Collection entries
+++++

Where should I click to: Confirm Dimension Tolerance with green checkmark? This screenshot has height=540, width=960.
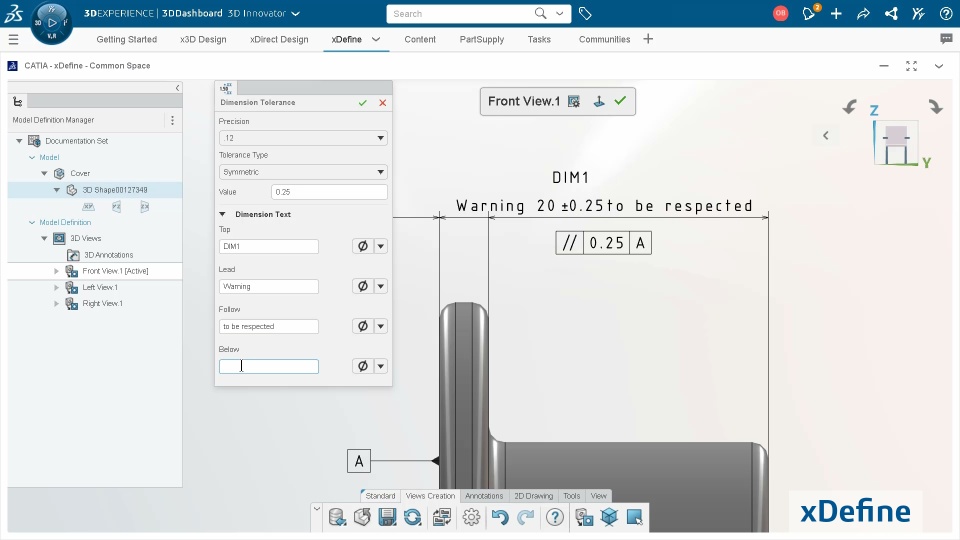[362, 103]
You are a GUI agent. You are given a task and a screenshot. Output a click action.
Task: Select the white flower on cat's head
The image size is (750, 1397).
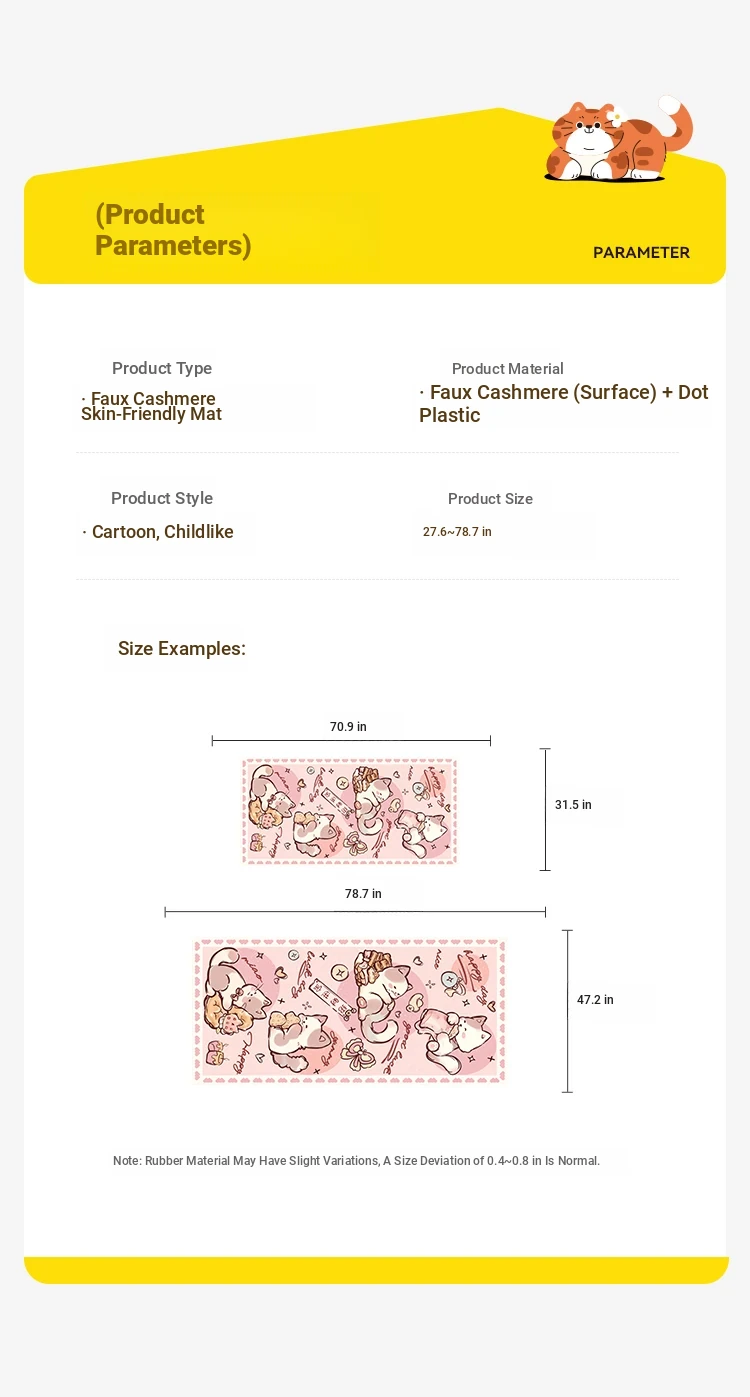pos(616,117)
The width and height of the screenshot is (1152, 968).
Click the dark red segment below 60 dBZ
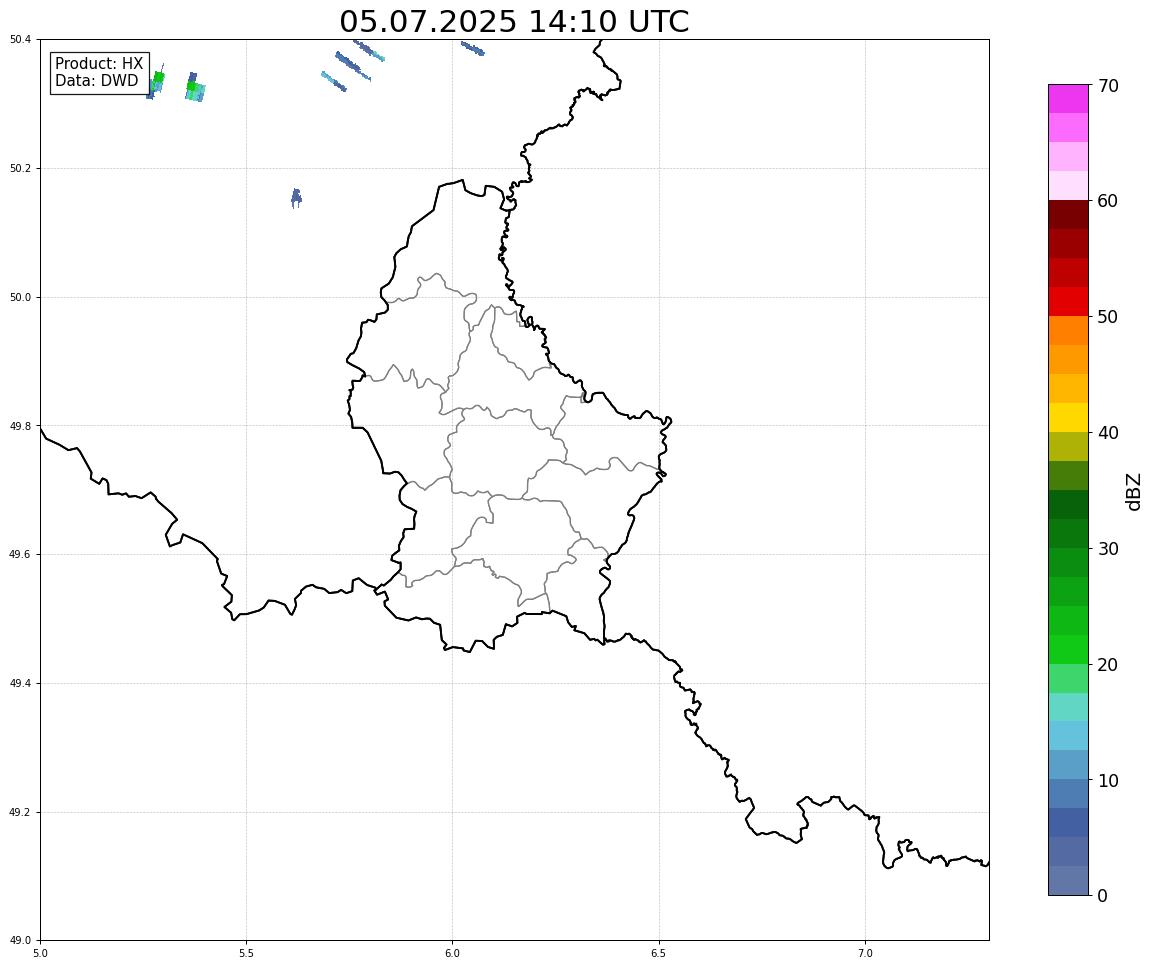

+++++

Exercise:
All of the entries above should be copied exactly, with the images left out.

Expected answer:
Where should I click to: Confirm Dimension Tolerance with green checkmark? This screenshot has height=540, width=960.
[362, 103]
You are a GUI agent. You are given a task and a screenshot. Output a click action.
Task: Select the white flower on cat's head
The image size is (750, 1397).
pos(616,117)
The width and height of the screenshot is (1152, 968).
Click the dark red segment below 60 dBZ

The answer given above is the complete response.